While Europe in general and France in particular may be the doyen of modern baking with exquisite cakes and tarts, they were not the ones to invent baking. Egyptians developed this art and were the pioneers of baking first bread, as early as 600 BC, using yeast which they previously used to brew beer. Romans being the connoisseurs of good food took baking to next level and pastry cook became a respected profession. However, the first cakes created were very different from what we eat today. More bread-like and sweetened with honey, they were dressed with dry fruits and nuts on special occasions.
Basboussa, an Egyptian delicacy, known by many different names ((Arabic: بسبوسة basbūsah, هريسة harīsa, and nammoura (in Lebanon), Armenian: Շամալի shamali, Turkish: revani or ravani (from Persian), French: gabelouze, kalbelouz, and qualb-el-louz (in Tunisian French), Greek: ραβανί and ρεβανί and in English it means “Just a kiss”) is wildly popular in Greek, Turkey, throughout the Levant and the North African countries, as many of these countries share a common Ottoman heritage. Some are baked with eggs while others are not some include yogurt while others include milk, some are made with butter or clarified butter and others with vegetable oil, some with coconut and others without. But what all have in common is the rustic look and almost ambrosial flavor. For me, having a slice of basbousa is like going back in history and admiring simplicity at its best.

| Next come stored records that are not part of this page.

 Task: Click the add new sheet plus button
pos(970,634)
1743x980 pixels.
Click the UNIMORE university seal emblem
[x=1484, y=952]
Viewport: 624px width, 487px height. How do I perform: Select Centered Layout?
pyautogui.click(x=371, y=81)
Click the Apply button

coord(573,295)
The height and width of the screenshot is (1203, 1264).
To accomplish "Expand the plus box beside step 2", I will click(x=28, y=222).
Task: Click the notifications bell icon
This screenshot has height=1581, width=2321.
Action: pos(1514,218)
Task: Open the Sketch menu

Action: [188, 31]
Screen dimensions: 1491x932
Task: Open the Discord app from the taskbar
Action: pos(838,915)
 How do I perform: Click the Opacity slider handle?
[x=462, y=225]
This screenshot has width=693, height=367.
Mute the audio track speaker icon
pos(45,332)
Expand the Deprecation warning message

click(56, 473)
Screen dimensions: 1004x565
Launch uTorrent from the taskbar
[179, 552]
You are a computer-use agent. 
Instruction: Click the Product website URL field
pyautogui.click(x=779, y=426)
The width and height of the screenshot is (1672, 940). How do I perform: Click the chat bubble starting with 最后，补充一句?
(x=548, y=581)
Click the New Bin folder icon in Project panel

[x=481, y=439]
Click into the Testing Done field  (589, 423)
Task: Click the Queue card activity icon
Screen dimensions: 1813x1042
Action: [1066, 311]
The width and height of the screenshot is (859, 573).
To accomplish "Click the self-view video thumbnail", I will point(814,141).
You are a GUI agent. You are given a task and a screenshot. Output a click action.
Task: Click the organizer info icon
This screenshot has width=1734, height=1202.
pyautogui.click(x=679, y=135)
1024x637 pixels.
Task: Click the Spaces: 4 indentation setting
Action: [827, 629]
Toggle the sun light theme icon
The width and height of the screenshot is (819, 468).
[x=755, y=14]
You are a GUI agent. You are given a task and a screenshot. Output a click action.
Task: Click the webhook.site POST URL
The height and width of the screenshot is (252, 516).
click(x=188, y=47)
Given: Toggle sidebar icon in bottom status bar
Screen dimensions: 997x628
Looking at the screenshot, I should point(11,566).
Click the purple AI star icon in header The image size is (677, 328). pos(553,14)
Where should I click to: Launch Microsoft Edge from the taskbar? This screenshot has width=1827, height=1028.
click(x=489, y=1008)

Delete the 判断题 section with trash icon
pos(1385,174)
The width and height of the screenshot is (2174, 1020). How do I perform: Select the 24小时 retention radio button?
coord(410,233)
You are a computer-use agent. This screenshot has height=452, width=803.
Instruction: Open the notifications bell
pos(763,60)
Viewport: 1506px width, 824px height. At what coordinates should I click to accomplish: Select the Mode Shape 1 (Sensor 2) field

This recipe is taken from here and bakes a wonder moist cake bursting with flavors of coconut, rose water and lemon. I did not use vanilla essence to keep the flavors as close to original as I could. This cake uses a very high proportion of semolina, another first for me. It’s a perfect teatime cake and stores well. Try baking it if you haven’t baked it before. You will find a cake for keeps.
1 3/4 cups coarse semolina/sooji
1/4 cup all purpose flour
3/4 cup sugar
1 1/2 tsp baking powder
1/2 cup dessicated coconut
1/2 cup butter, melted
1 cup plain yoghurt
(or a mix of half yoghurt and half milk)
2 eggs, lightly beaten
2 tsp vanilla essence (I used rose water)
1/4 tsp salt
1/2 cup almonds, blanched and peeled
Ingredients for Syrup
1 1/2 cups sugar
1 1/4 cups water
1 tsp lemon juice
1 tsp vanilla or rosewater
(you may even use any other flavouring that you prefer, like saffron or cardamom)
First, prepare the syrup. Combine the water, sugar and lemon juice in a small pan and bring to a boil. Lower the heat and gently simmer for about 5-8 minutes. Then turn off the heat, stir in the rosewater or vanilla essence and set the syrup aside to cool down.
In a large bowl, mix together the semolina, flour, baking powder, sugar, coconut and salt. In a small jug, mix the liquid ingredients, yogurt, melted butter, eggs and vanilla.
Make a well in the center of the dry ingredients and then gradually add the liquid ingredients while mixing with a spatula or wooden spoon to form a thick batter.
Pour and level out the batter in a greased 11×7 inch pan and lightly score the top with diamond or square shaped cuts. Press a whole almond in the middle of each square or diamond. Then cover and set the pan aside for half an hour. This helps the semolina to absorb the liquids.
Preheat the oven at 180 C.
Uncover the resting pan and bake in the preheated oven for 40 minutes or till the skewer inserted in the center comes out clean.
Then remove from the oven and carefully cut all the way through the marks you had made earlier. Pour the cooled syrup as evenly as possible all over the hot basboussa. Then place the pan back in the oven and bake for an additional 5 minutes. Remove and let it rest for at least 30 minutes before cutting out the pieces and serving.